■ To be done ■
Retype each of the records below word for word, keeping every line as it appears.

■ Records provided ■
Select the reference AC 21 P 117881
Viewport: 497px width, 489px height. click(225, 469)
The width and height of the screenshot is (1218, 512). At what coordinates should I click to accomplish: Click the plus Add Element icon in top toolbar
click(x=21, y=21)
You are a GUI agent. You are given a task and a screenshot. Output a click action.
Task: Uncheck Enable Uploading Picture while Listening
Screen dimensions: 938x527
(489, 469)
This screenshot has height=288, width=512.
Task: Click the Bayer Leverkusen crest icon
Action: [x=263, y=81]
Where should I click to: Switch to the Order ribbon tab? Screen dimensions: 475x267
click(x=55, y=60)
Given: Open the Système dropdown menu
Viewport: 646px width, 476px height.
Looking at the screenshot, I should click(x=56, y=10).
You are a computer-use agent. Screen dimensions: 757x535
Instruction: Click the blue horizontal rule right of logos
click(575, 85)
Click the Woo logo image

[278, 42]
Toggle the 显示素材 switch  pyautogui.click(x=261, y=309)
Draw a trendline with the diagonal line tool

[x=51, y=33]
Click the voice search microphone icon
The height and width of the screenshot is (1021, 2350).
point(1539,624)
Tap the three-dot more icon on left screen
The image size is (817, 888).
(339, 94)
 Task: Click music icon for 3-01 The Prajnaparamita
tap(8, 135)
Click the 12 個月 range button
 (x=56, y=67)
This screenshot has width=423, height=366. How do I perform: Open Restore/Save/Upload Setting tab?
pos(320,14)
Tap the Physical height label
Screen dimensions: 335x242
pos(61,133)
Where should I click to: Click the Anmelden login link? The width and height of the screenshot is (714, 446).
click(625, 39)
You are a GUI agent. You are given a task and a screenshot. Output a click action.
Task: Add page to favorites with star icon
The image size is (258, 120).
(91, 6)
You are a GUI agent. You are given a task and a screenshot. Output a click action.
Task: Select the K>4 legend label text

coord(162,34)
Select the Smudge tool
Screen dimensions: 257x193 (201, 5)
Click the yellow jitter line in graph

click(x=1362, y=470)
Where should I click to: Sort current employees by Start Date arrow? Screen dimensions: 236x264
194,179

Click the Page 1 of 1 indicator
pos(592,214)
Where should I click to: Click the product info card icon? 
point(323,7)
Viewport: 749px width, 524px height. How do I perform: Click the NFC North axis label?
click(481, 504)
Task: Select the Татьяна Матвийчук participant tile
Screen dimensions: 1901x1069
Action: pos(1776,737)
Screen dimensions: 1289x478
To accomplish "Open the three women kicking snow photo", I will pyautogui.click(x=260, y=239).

■ Expected output ■
Select the reference AC 21 P 117881
Viewport: 497px width, 489px height. click(225, 469)
The width and height of the screenshot is (1218, 512). At what coordinates should I click to accomplish: Click the plus Add Element icon in top toolbar
click(x=21, y=21)
You are a GUI agent. You are given a task and a screenshot. Output a click action.
Task: Uncheck Enable Uploading Picture while Listening
Screen dimensions: 938x527
(489, 469)
This screenshot has height=288, width=512.
Task: Click the Bayer Leverkusen crest icon
Action: [x=263, y=81]
Where should I click to: Switch to the Order ribbon tab? Screen dimensions: 475x267
click(x=55, y=60)
Given: Open the Système dropdown menu
Viewport: 646px width, 476px height.
Looking at the screenshot, I should click(x=56, y=10).
You are a computer-use agent. Screen dimensions: 757x535
Instruction: Click the blue horizontal rule right of logos
click(575, 85)
Click the Woo logo image

[278, 42]
Toggle the 显示素材 switch  pyautogui.click(x=261, y=309)
Draw a trendline with the diagonal line tool

[x=51, y=33]
Click the voice search microphone icon
The height and width of the screenshot is (1021, 2350).
point(1539,624)
Tap the three-dot more icon on left screen
The image size is (817, 888).
(339, 94)
 Task: Click music icon for 3-01 The Prajnaparamita
tap(8, 135)
Click the 12 個月 range button
 (x=56, y=67)
This screenshot has width=423, height=366. How do I perform: Open Restore/Save/Upload Setting tab?
pos(320,14)
Tap the Physical height label
Screen dimensions: 335x242
pos(61,133)
Where should I click to: Click the Anmelden login link? The width and height of the screenshot is (714, 446).
click(625, 39)
You are a GUI agent. You are given a task and a screenshot. Output a click action.
Task: Add page to favorites with star icon
The image size is (258, 120).
(91, 6)
You are a GUI agent. You are given a task and a screenshot. Output a click action.
Task: Select the K>4 legend label text

coord(162,34)
Select the Smudge tool
Screen dimensions: 257x193 (201, 5)
Click the yellow jitter line in graph

click(x=1362, y=470)
Where should I click to: Sort current employees by Start Date arrow? Screen dimensions: 236x264
194,179

Click the Page 1 of 1 indicator
pos(592,214)
Where should I click to: Click the product info card icon? 
point(323,7)
Viewport: 749px width, 524px height. How do I perform: Click the NFC North axis label?
click(481, 504)
Task: Select the Татьяна Матвийчук participant tile
Screen dimensions: 1901x1069
Action: pos(1776,737)
Screen dimensions: 1289x478
To accomplish "Open the three women kicking snow photo", I will pyautogui.click(x=260, y=239).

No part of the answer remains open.